Why Lozere? Because that's where I met my wife back in 1962 during a carefree year creating a scandal (the headmaster's words, but that's another story!) as "l'assistant anglais" at the College d'Enseignement General in Florac. Which isn't to say we automatically headed here on my retirement, just that we knew Lozere existed (many French people don't know where it is let alone Brits) and what it was like and we had friends living here. So it was one of the places we looked for a home. We looked further south, all along the Med, decided it was far too hot, dusty and crowded. Didn't fancy the north so settled on this place which is exactly half way between Montpellier and Clermont Ferrand on the A75 motorway, both places a day trip away when we want a taste of "the big city". Just wish we had a decent airport and train service to make it easier to get to Paris.

ah that sounds more like it ;-)

Fortunately, the longest distance I have to drive these days is a mere 100 miles, the distance between Angoulême and my vineyard in the Bordeaux.... Life is good in France ;-)

It's so sad to be told that writing isn't an acceptable career choice, I was told the same thing and here I am years later wondering what could have been... I hope you manage to dust off those books and finish them!
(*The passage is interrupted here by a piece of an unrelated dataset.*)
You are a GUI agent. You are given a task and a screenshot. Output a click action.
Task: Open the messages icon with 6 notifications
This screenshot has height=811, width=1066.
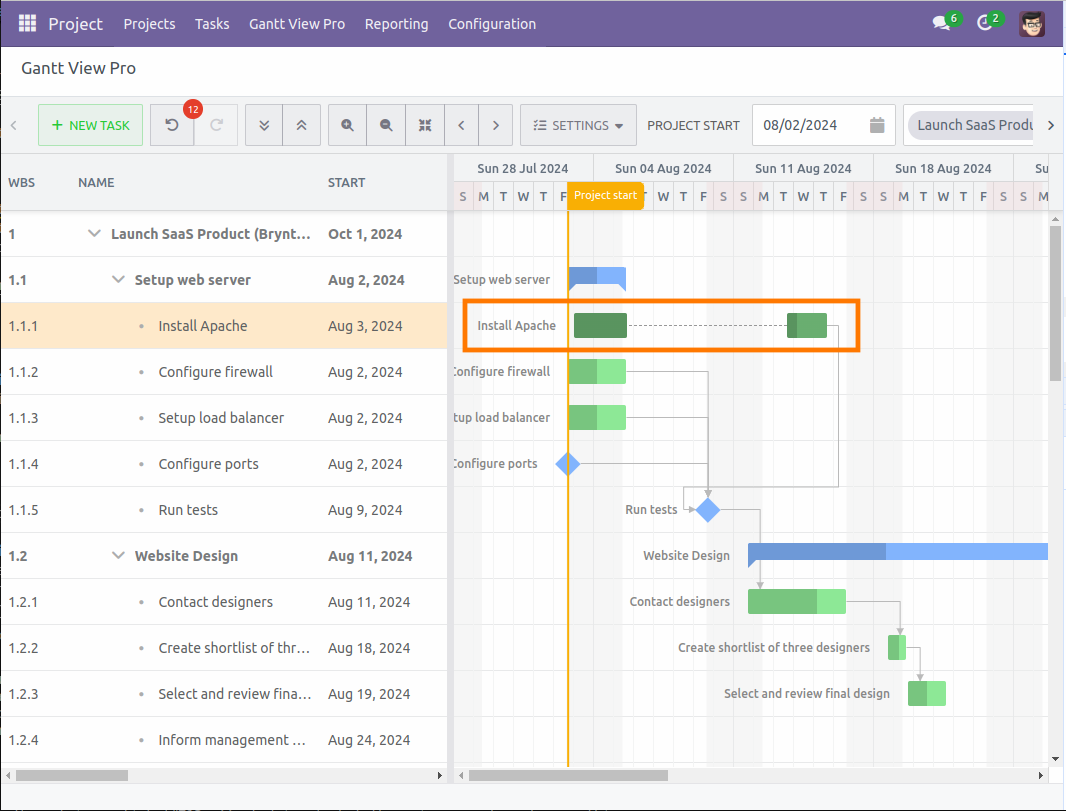point(938,23)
Ice skating. Was invited to train in a top centre in Lyon when I was aged 16, so packed my stuff and arrived by train with my skating partner. Neither of us spoke any French. It was quite scary arriving in a foreign country without your parents but I would do it all again tomorrow if I had to!

Hi Ben, I don't mind driving and have just done the usual round trip down to Pézenas to sort out some business but that's only 500km there and back, a mere 300 miles! Ever thought about buying a plane!

Bonne route !

After 1,5 years of driving every Friday 800 miles down south and leaving every sunday at 8-ish in the evening to drive that same 800 miles back and find yourselves exhausted at your desk on monday whilst your secretary brings in the first of many strong coffees, the question becomes academic..... but it was "love"....

Yes when things get into a tangle and life is just not running smoothly Like you I open the front

door and step out ....and I am once again amazed at what is there before me; the vines and the

mature trees and the whispers from the birds.They are free....and I am free too.

after teaching here for a year then uni here too, I knew the UK was no longer where I wanted to be + a divorce in the UK pushed me to leap, hesitated between France and Italy but went for France for a whole load of pragmatic reasons plus my French is better than my Italian! Could have been anywhere in Southern France, couldn't afford to go back to Aix-en-Provence so came to the Aveyron before making the last "hop" down to the Med. years later, french OH and 2 "frog sprogs", as my Dad so delightfully calls my kids, I'm still here in the Aveyron but still toying with the idea of a move (probably going to have to move when OH's school closes at the end of the year!)

At the age of 18 I said I wanted to write but that was not an acceptable career choice. For 30 years I have worked at a big career mostly in London, travelled much of the world, brought up 2 wonderful boys by myself (one now at uni the other going next year) supported friends through messy divorces and sat by hospital beds for days on end while holding all the above together. I don't regret or begrudge a moment of it, but the 2 books that I started have just gathered dust. Now I have the time and space to do what I dreamt of doing all that time ago.

I look out from my window and I have countryside, I can see mountains and I am only an hour from the coast.

To spend more time together as a family - which sometimes seems a bit weird when husband spends time away for work, but he did that in UK too, and since moving here in Aug 04 we have had 14 whole summer months together as a family.